Time has caught up with me again and we are back at MOHA (Medical Oncology and Hematology Associates) at Mercy. I have to say that the nurses are wonderful and Jake and I really appreciate their conversation, willingness to let us video record and answering any questions.
Today a dietician came in to speak with us about what we have been eating and answer any questions. It was good to speak with a professional about the foods we have been incorporating into our diet and what foods will continue to be beneficial to Jake. She gave us an all natural laxative recipe that I plan to make tomorrow for Jake as well as let me borrow three different cookbooks for healthy meal ideas. WHOOHOO!
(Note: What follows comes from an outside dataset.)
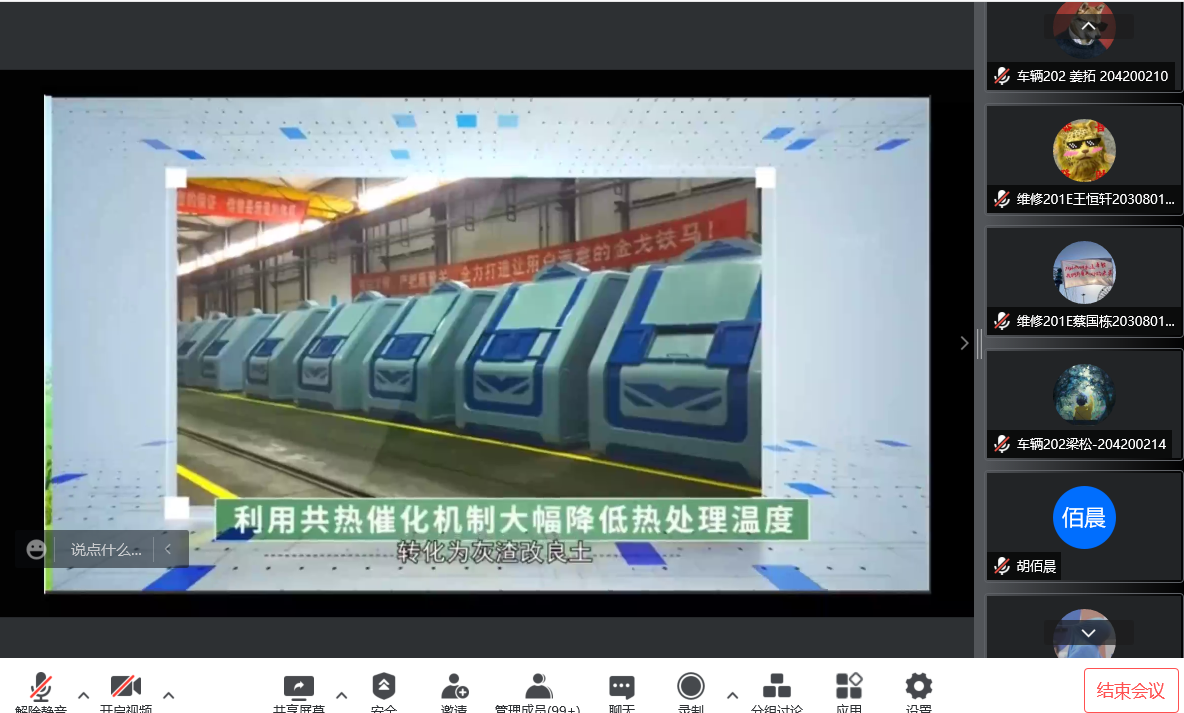Expand audio options arrow beside microphone
The height and width of the screenshot is (713, 1184).
coord(84,695)
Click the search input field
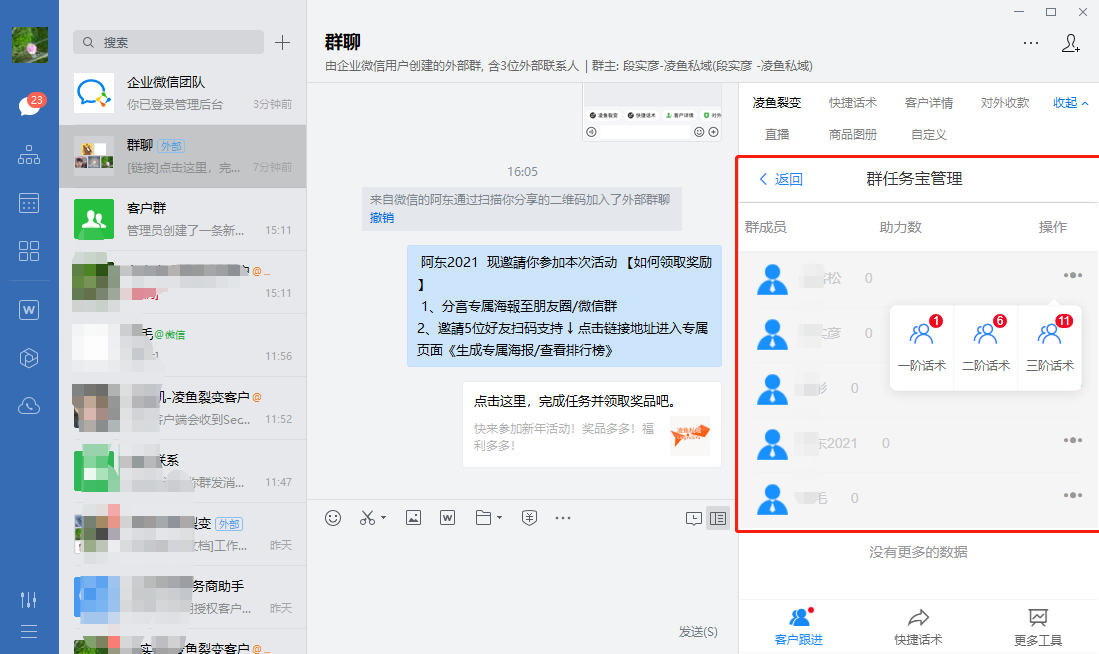Screen dimensions: 1099x654 click(x=170, y=42)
I am happy to report that I finished one of my March goals and was able to read “Help Me Live: 20 things people with cancer want you to know”.
I was pleasantly surprised as to how much I enjoyed reading this book and the stories within. Lori Hope does a wonderful job sharing her personal experiences, along with the experiences of others on what we as caregivers, friends, family, etc can do and/or say to those who are making their way through chemotherapy and the rigorous schedule it entails. I hope in the near future to highlight a couple of these messages as I think they are important for all to know.
While I realize complaining is not productive, I have one I need to share.
Prior to Jake’s first round of chemo we were approached by the financial lady at our clinic. She ushered us into her small office and started talking about the bills we were racking up and what our plans were to pay for them. You can imagine how off kilter my emotions were that day and speaking to us about medical bills was perhaps not the wisest thing to do. I had just figured things out in my head in regards to how our insurance works and what we needed to pay, but then she starts throwing in terms I am not familiar with and what we are responsible for. UGH. I’m not really sure how that meeting ended other than me leaving frustrated and wondering why in the world would you approach someone who is just about to have chemo for the first time like that?!
Well, two chemo treatments later, it happened again. Just as Jake and I sat down in the waiting room, she approached us and ushered us into her office. Without any pleasantries or buffering, she immediately began talking about our insurance and medical bills and balance at the clinic. In the middle of this disjointed discussion, she answered her phone and began speaking with someone. When she got off the phone I told her I was a little confused as we had been receiving bills in the mail and we had a system for getting them paid. It took me a good five or so minutes to realize that she was talking solely about the clinic bills and that the bills at our house may not be those bills. She then told us that we were responsible to pay “x” amount today. We were then told that the remainder of our balance needed to be paid within six months and that each month was “x” amount. Once again my emotions were not in there right place and I was in disbelief over how she approached us and her confusing way of explaining things. You can imagine my non-verbal cues and that it took me a couple of minutes to collect my thoughts so I didn’t say something I regretted.
My complaint is not about the medical bills or the money to be paid, but about her lack of grace and fluidity in the conversation. Now don’t get me wrong, this woman didn’t come at us with a nasty tone, but seriously lacks skills in speaking to someone about their financies and bills, which is her job. While I like to think of myself as a mentally sound person and able to figure things out rather quickly, I could not get over the fact that she had very little tact or ability to explain things in a way that made any sense. I cannot help but wonder how someone with no support with them could handle information the way she presented it.
As you can tell this hit a very sore spot with me and I cannot exactly pinpoint why. I like to think of myself as having a little grace and finisse when speaking with others (most of the time) and this woman missed that training altogether. I am probably being rather harsh, but there is not point in not being honest with myself and others.
With that being said, this event happened yesterday and I have since been able to move on. Jake and I just got home from chemo and he has found himself sound asleep in bed. I myself plan to zone out a little in front of the TV watching 90210 before tackling the laundry and other necessary chores around the house.